Something has to change. A bridge needs to be built. We need to provide our kids and our adults with a Jewish toolbox for living life. Judaism has nuggets of wisdom that can be applied daily. To that end, I began at the most basic (not easy, but basic) starting points of Jewish life to begin my writing. I began to reinterpret the 10 commandments in a collection of essays I call, "Positive Jewish Living, New Enlightenment from the 10 Commandments"

Do you know that when I googled those three words together (Positive Jewish Living) I got basically no substantive hits? The only website I got was something called "Your Jewish Fairy Godmother, " which was no more than an advice column by someone Jewish, no actual Jewish content there. How is it that a religion so old, with so many universal teachings is not associated with the words "Positive" and "Living" all at once?

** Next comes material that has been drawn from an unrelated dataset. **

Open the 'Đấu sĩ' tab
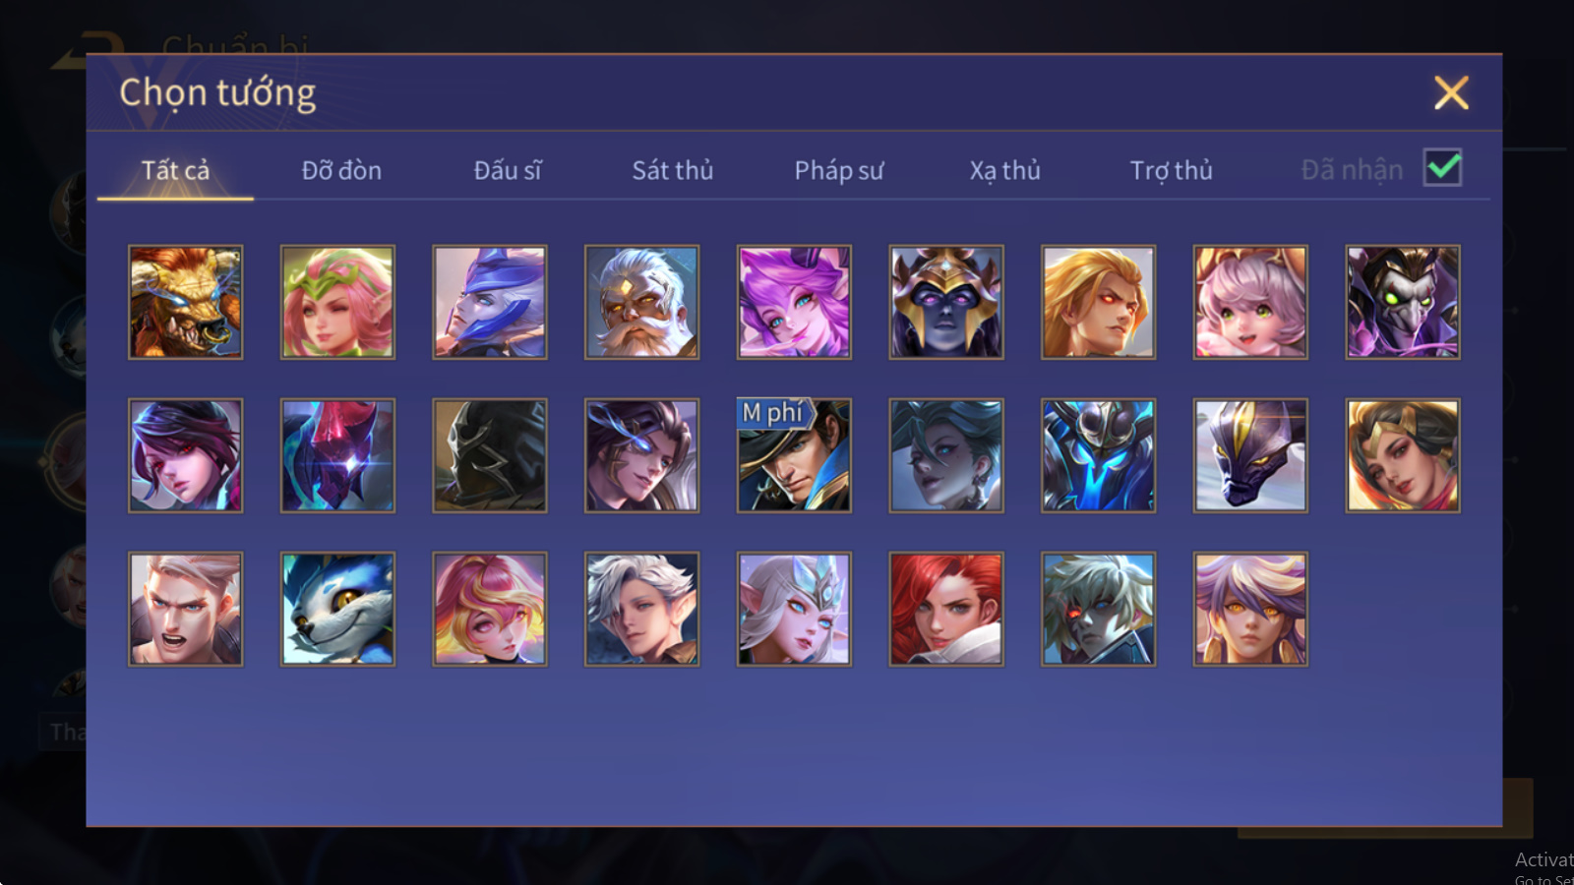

Here in America where most Jews are not Hebrew-literate,we are detached from our sacred texts. Volumes of commentary elude us, even the most observant every-week Shabbat temple-goers, long for fulfillment during those days in-between our days of rest. Where is that being provided? What are the resources for the every-man who just wants some spiritual nourishment to fuel his every-day?

Please, if you have something you're reading, doing, listening to, post it here so I/we can be enlightened and uplifted. In the meanwhile, I am going to work on my Positive Jewish Living stuff to present to you to try and keep your fire stoked.

Hang in there, don't give up! I'm with you.